The Christian faith is quite different:
The Christ Child lay on Mary’s breast,
His hair was like a star.
(O stern and cunning are the kings,
But here the true hearts are.)
True hearts! Who even talks about such things anymore? Even in the Church? We have gone back to an ancient pre-Christian refrain: What is truth? And what are hearts, for that matter? Give us psychology, Prozac, and neuroscience. Above all, let us “take charge of our own lives.” We know what we want.

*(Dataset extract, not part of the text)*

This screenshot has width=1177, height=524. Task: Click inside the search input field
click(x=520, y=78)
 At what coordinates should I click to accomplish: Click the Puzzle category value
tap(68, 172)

The Christ Child lay on Mary’s heart,
His hair was like a fire.
(O weary, weary is the world,
But here the world’s desire.)
Many Christians profess this belief, but how many are willing to practice it? St. Thomas More is reported to have said to his judges after they sentenced him to death, “I verily trust, and shall therefore right heartily pray, that though your lordships have now here in earth been judges to my condemnation, we may yet hereafter in heaven merrily all meet together, to our everlasting salvation.” Any man who can think about future merriment and hope for his executioners’ salvation in the shadow of the guillotine can truly claim the name Christian. He knows what the world desires, whether the world knows it or not.
The faith is such an odd turning of everything we might have expected upside-down, bringing down the high, raising the lowly, that it remains hard to take in, even after years of familiarity. Yet it draws the attention of the whole Creation:
The Christ-child stood at Mary’s knee
His hair was like a crown,
And all the flowers looked up at Him,
And all the stars looked down.
If you can find a recording of this poem of Chesterton’s with the English composer Enid Richards’s lovely music, it may provide an oasis of sanity in the holiday onslaught to come. Even more, if you can find the sheet music (it’s in the Oxford Book of Carols) and some friends or family to sit around the piano and sing it together, you may actually discover why the Christ-child came in the first place. I hope you do. Merry Christmas!